- _WORK REQUEST_
Could you set down exactly the lines that start at the one containing "vintage (734, 902)" and end at the final line of the material below?

- _GIVEN RECORDS_
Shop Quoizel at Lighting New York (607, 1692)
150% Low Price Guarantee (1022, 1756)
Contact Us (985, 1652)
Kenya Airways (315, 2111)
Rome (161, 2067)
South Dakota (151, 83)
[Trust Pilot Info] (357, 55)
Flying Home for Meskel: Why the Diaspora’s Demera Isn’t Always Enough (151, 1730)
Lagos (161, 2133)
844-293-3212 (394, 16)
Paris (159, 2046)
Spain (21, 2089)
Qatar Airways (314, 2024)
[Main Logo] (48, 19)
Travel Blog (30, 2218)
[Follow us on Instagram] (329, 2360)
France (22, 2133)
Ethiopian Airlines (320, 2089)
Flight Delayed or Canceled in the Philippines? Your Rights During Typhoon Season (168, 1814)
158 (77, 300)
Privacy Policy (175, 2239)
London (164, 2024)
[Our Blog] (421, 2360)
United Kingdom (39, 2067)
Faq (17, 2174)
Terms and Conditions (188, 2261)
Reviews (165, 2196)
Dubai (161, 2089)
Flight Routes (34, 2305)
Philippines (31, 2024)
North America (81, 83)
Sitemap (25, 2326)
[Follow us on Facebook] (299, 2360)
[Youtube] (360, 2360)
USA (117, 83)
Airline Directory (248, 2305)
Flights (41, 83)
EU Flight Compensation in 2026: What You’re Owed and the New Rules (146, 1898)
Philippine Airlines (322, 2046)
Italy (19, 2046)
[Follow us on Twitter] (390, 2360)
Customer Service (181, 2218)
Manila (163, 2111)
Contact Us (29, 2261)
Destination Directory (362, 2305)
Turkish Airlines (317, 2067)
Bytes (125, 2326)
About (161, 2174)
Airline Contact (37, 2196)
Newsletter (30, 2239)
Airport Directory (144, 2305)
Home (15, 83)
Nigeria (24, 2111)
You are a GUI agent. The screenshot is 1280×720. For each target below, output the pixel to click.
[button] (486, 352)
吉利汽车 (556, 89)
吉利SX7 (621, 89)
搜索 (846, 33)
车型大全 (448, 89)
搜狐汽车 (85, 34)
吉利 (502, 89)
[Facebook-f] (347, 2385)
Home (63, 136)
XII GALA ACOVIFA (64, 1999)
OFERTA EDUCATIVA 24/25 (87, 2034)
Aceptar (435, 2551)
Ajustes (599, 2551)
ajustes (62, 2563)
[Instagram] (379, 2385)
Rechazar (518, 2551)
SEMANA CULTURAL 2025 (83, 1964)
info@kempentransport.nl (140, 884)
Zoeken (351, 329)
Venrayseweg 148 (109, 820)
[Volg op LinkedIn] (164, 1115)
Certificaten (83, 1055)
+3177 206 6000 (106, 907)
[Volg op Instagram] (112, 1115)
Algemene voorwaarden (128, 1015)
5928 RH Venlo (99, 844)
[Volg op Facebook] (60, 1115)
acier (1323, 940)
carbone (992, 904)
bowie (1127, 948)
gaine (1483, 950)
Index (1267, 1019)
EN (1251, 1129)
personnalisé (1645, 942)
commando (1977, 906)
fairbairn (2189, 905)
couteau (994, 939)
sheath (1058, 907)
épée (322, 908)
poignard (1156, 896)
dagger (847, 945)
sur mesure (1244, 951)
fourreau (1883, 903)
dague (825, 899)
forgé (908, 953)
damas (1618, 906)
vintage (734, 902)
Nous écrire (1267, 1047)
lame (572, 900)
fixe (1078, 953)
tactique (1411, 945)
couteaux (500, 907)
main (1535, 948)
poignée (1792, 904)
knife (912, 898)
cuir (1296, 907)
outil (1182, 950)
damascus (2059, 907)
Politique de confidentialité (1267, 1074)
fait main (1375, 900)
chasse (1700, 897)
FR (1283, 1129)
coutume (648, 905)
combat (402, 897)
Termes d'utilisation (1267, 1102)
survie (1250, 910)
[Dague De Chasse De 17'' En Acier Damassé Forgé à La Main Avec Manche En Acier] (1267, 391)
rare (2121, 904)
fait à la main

- _TASK RESPONSE_
vintage (734, 902)
Nous écrire (1267, 1047)
lame (572, 900)
fixe (1078, 953)
tactique (1411, 945)
couteaux (500, 907)
main (1535, 948)
poignée (1792, 904)
knife (912, 898)
cuir (1296, 907)
outil (1182, 950)
damascus (2059, 907)
Politique de confidentialité (1267, 1074)
fait main (1375, 900)
chasse (1700, 897)
FR (1283, 1129)
coutume (648, 905)
combat (402, 897)
Termes d'utilisation (1267, 1102)
survie (1250, 910)
[Dague De Chasse De 17'' En Acier Damassé Forgé à La Main Avec Manche En Acier] (1267, 391)
rare (2121, 904)
fait à la main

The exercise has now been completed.